Anomaly Detection System¶

Overview¶

The Anomaly Detection system in HomePot is designed to identify devices that are unstable, broken, or at risk of failure. Unlike traditional monitoring that alerts on every CPU spike, this system prioritizes Stability over Resource Usage.

The goal is to act as an "AI Technician" that filters out noise and highlights devices that actually need attention.

Detection Strategy¶

The system calculates an Anomaly Score (0.0 to 1.0) for each monitored device based on a weighted set of heuristics.

Score 0.0 - 0.5: Normal operation.
Score 0.5 - 0.8: Warning (Degraded performance).
Score > 0.8: CRITICAL (Device is broken or breaking).

Scoring Logic¶

The score is cumulative, capped at 1.0.

1. Stability Checks (High Impact)¶

These metrics indicate that a device is failing to perform its function.

Metric	Threshold	Score Impact	Description
Consecutive Failures	>= 3	+0.8	The device has failed its last 3 health checks (pings/HTTP checks).
Flapping	> 5 / hr	+0.6	The device state changed (e.g., Online -> Offline -> Online) more than 5 times in the last hour.
Error Rate	> 5%	+0.5	More than 5% of operations/requests are returning errors.
Network Latency	> 500ms	+0.4	Network response time is critically slow.

2. Resource Usage (Low Impact)¶

High resource usage is often normal (e.g., during updates), so it carries less weight unless combined with stability issues.

Metric	Threshold	Score Impact	Description
CPU Usage	> 90%	+0.2	Processor is under heavy load.
Memory Usage	> 90%	+0.2	RAM is near capacity.
Disk Usage	> 95%	+0.2	Storage is critically low.

Reliability & Alert Persistence¶

Is it "Real" AI?¶

Currently, the system uses a Rule-Based Heuristic Engine, not a black-box machine learning model.
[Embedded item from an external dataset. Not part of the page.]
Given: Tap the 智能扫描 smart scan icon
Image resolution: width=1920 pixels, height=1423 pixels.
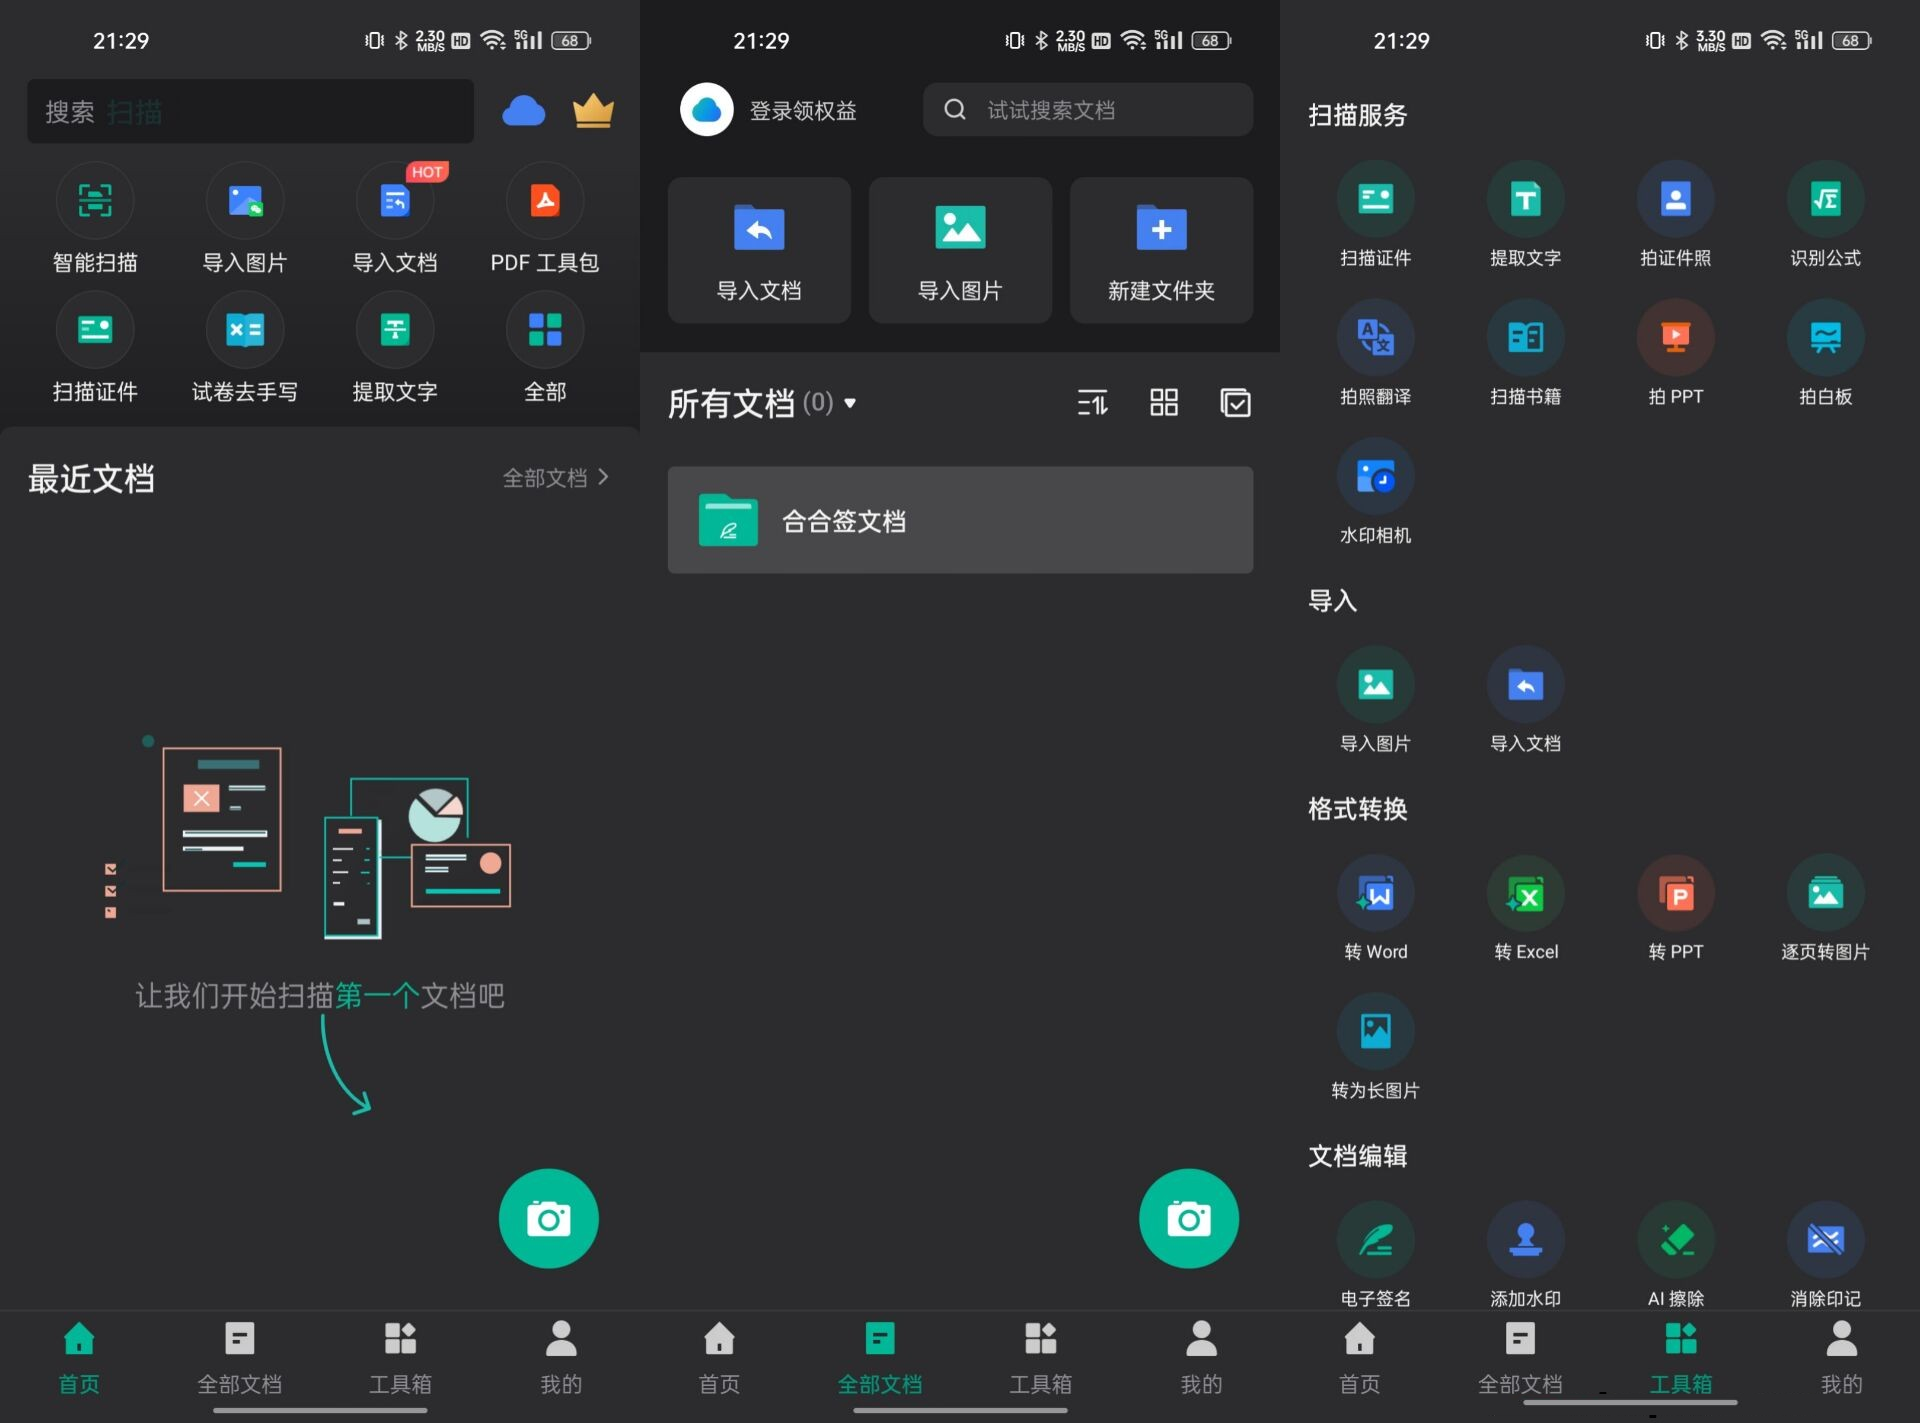Looking at the screenshot, I should coord(95,202).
This ensures High Reliability. * It is Deterministic: If CPU > 90%, it alerts. Every time. * It is Transparent: You always know why an alert triggered (the math is clear). * It eliminates "Hallucinations": The system will not invent an alert based on a guess.
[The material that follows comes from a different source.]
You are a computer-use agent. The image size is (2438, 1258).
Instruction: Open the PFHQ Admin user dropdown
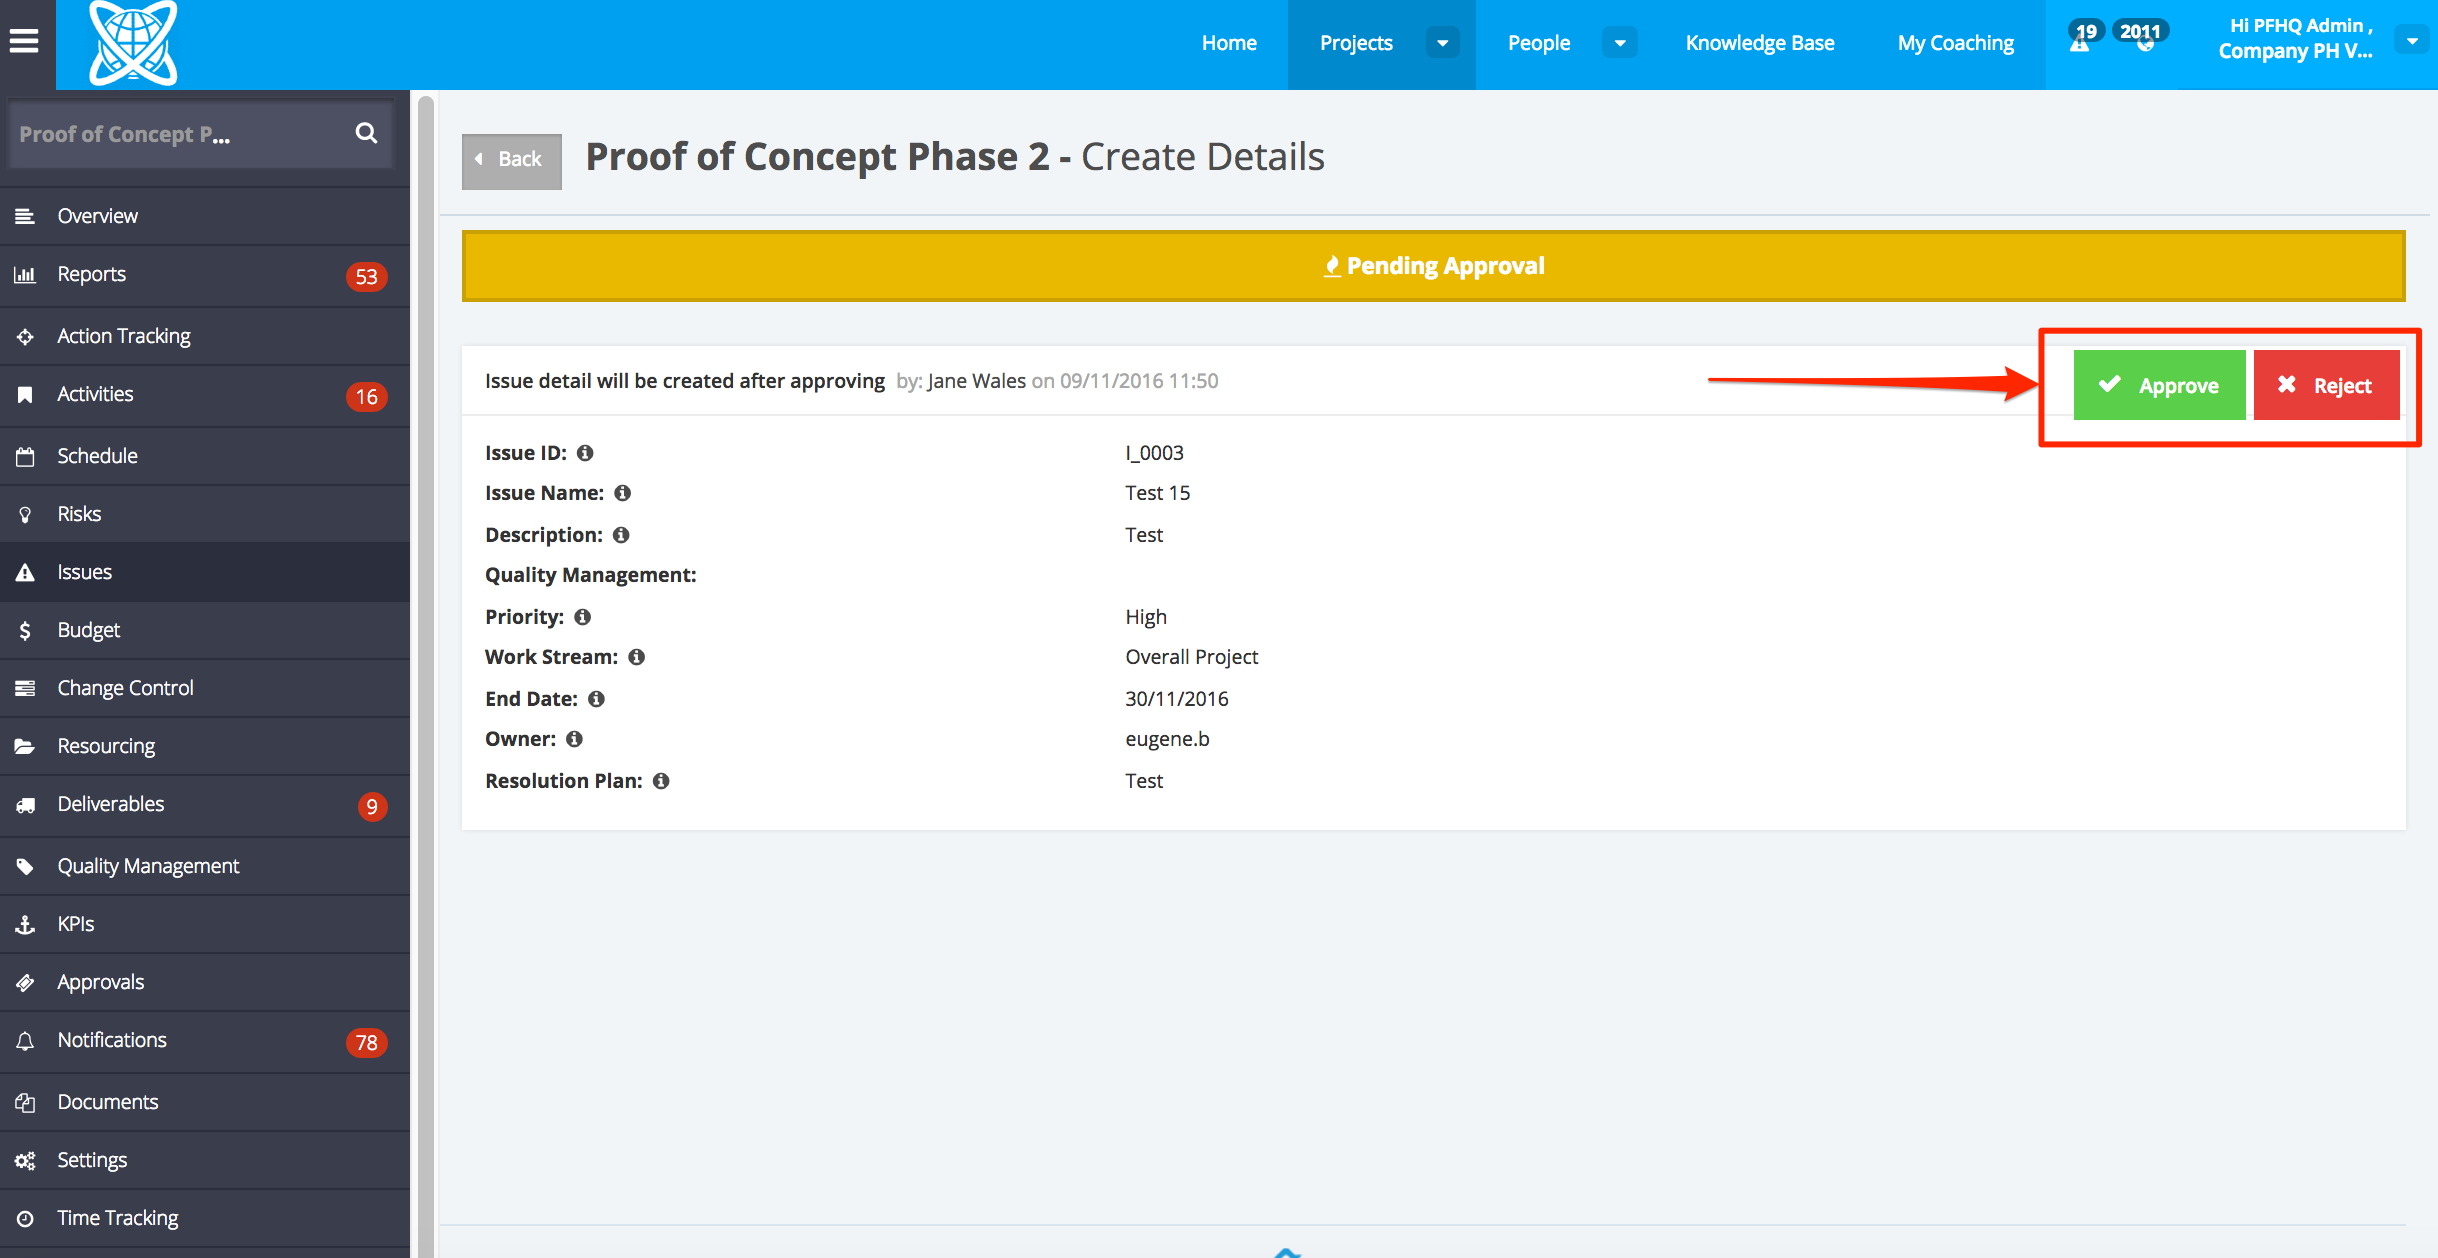pyautogui.click(x=2411, y=41)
Alert Visibility: Dashboard vs. Device Page¶

There is a distinction in how alerts are displayed across the application:

Dashboard (Real-Time + Persistent):
- Shows anomalies detected right now in memory (e.g., a sudden 5-second CPU spike).
- Shows persistent alerts stored in the database.
- Purpose: Immediate operational awareness.
Device Detail Page (Persistent Only):
- Under the "Alerts" tab, this view shows only alerts that have been formally logged to the database.
- Transient anomalies (like a momentary spike) may appear on the Dashboard but not here unless they persist long enough to be committed to the database.
- Purpose: Historical audit trail and case management.

Configuration¶

Thresholds are defined in ai/config.yaml under the anomaly_detection section.

anomaly_detection:
  sensitivity: 0.8
  thresholds:
    max_latency_ms: 500
    max_error_rate: 0.05
    max_flapping_count: 5
    consecutive_failures: 3

API Usage & Frequency¶

The anomaly detection is Pull-Based (On-Demand), meaning the calculation runs whenever the API is called.

Trigger: The Dashboard automatically calls this API every 30 seconds.
Effect: This provides "Near Real-Time" monitoring for any user viewing the dashboard.
Endpoint: GET /api/v1/ai/anomalies

Response:

{
  "count": 1,
  "anomalies": [
    {
      "device_id": "dev-123",
      "device_name": "POS Terminal 1",
      "score": 1.0,
      "severity": "critical",
      "metrics": {
        "flapping_count": 12,
        "consecutive_failures": 5,
        "cpu_percent": 45.0
      },
      "timestamp": "2025-12-30T10:00:00Z"
    }
  ]
}